Render these items as a numbered list, leaving out any blank lines.

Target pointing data

****************************************

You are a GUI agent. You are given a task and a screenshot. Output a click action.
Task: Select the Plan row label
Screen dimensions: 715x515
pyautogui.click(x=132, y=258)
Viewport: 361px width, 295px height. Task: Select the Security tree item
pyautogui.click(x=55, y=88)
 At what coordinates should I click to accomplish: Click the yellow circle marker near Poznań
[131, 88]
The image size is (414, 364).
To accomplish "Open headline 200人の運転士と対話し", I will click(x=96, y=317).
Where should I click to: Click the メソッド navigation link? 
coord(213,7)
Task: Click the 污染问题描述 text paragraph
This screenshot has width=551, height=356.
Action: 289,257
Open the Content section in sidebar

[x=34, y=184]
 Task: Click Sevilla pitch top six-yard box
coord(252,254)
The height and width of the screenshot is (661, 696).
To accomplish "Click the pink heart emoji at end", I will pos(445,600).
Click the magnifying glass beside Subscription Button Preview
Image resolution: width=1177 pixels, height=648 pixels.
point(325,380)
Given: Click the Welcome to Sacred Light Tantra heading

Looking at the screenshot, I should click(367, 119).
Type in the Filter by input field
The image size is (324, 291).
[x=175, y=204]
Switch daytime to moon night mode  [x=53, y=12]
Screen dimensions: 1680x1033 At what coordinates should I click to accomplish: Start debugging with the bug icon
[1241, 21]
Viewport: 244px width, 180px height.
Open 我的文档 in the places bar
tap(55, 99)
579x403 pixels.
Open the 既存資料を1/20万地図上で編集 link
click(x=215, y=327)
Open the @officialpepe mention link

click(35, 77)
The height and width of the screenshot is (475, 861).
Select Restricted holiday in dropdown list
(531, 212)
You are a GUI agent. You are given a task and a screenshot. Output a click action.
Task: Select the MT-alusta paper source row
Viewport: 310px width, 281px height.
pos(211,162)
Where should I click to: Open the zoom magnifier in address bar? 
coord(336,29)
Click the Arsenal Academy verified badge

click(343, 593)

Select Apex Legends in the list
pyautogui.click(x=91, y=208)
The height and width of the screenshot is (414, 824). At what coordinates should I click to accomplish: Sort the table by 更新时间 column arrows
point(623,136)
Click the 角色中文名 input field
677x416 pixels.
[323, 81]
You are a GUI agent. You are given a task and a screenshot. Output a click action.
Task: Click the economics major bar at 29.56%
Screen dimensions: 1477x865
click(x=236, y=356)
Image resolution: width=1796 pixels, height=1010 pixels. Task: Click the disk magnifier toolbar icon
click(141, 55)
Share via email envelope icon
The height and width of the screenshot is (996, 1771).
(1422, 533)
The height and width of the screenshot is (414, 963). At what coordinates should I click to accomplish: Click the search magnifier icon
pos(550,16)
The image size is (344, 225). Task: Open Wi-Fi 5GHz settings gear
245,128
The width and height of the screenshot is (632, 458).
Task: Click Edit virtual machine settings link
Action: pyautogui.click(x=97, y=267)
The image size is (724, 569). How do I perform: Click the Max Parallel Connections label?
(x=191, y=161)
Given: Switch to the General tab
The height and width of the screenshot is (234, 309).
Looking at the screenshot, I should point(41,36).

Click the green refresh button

****************************************

Answer to this problem:
1. You are a GUI agent. You are given a task and a screenshot. Output a click action.
2. Task: Select the Plan row label
3. Screen dimensions: 715x515
4. pyautogui.click(x=132, y=258)
5. Viewport: 361px width, 295px height. Task: Select the Security tree item
6. pyautogui.click(x=55, y=88)
7.  At what coordinates should I click to accomplish: Click the yellow circle marker near Poznań
8. [131, 88]
9. The image size is (414, 364).
10. To accomplish "Open headline 200人の運転士と対話し", I will click(x=96, y=317).
11. Where should I click to: Click the メソッド navigation link? 
12. coord(213,7)
13. Task: Click the 污染问题描述 text paragraph
14. This screenshot has width=551, height=356.
15. Action: 289,257
16. Open the Content section in sidebar
17. [x=34, y=184]
18.  Task: Click Sevilla pitch top six-yard box
19. coord(252,254)
20. The height and width of the screenshot is (661, 696).
21. To accomplish "Click the pink heart emoji at end", I will pos(445,600).
22. Click the magnifying glass beside Subscription Button Preview
23. Image resolution: width=1177 pixels, height=648 pixels.
24. point(325,380)
25. Given: Click the Welcome to Sacred Light Tantra heading
26. Looking at the screenshot, I should click(367, 119).
27. Type in the Filter by input field
28. The image size is (324, 291).
29. [x=175, y=204]
30. Switch daytime to moon night mode  [x=53, y=12]
31. Screen dimensions: 1680x1033 At what coordinates should I click to accomplish: Start debugging with the bug icon
32. [1241, 21]
33. Viewport: 244px width, 180px height.
34. Open 我的文档 in the places bar
35. tap(55, 99)
36. 579x403 pixels.
37. Open the 既存資料を1/20万地図上で編集 link
38. click(x=215, y=327)
39. Open the @officialpepe mention link
40. click(35, 77)
41. The height and width of the screenshot is (475, 861).
42. Select Restricted holiday in dropdown list
43. (531, 212)
44. You are a GUI agent. You are given a task and a screenshot. Output a click action.
45. Task: Select the MT-alusta paper source row
46. Viewport: 310px width, 281px height.
47. pos(211,162)
48. Where should I click to: Open the zoom magnifier in address bar? 
49. coord(336,29)
50. Click the Arsenal Academy verified badge
51. click(343, 593)
52. Select Apex Legends in the list
53. pyautogui.click(x=91, y=208)
54. The height and width of the screenshot is (414, 824). At what coordinates should I click to accomplish: Sort the table by 更新时间 column arrows
55. point(623,136)
56. Click the 角色中文名 input field
57. 677x416 pixels.
58. [323, 81]
59. You are a GUI agent. You are given a task and a screenshot. Output a click action.
60. Task: Click the economics major bar at 29.56%
61. Screen dimensions: 1477x865
62. click(x=236, y=356)
63. Image resolution: width=1796 pixels, height=1010 pixels. Task: Click the disk magnifier toolbar icon
64. click(141, 55)
65. Share via email envelope icon
66. The height and width of the screenshot is (996, 1771).
67. (1422, 533)
68. The height and width of the screenshot is (414, 963). At what coordinates should I click to accomplish: Click the search magnifier icon
69. pos(550,16)
70. The image size is (344, 225). Task: Open Wi-Fi 5GHz settings gear
71. 245,128
72. The width and height of the screenshot is (632, 458).
73. Task: Click Edit virtual machine settings link
74. Action: pyautogui.click(x=97, y=267)
75. The image size is (724, 569). How do I perform: Click the Max Parallel Connections label?
76. (x=191, y=161)
77. Given: Switch to the General tab
78. The height and width of the screenshot is (234, 309).
79. Looking at the screenshot, I should point(41,36).
80. Click the green refresh button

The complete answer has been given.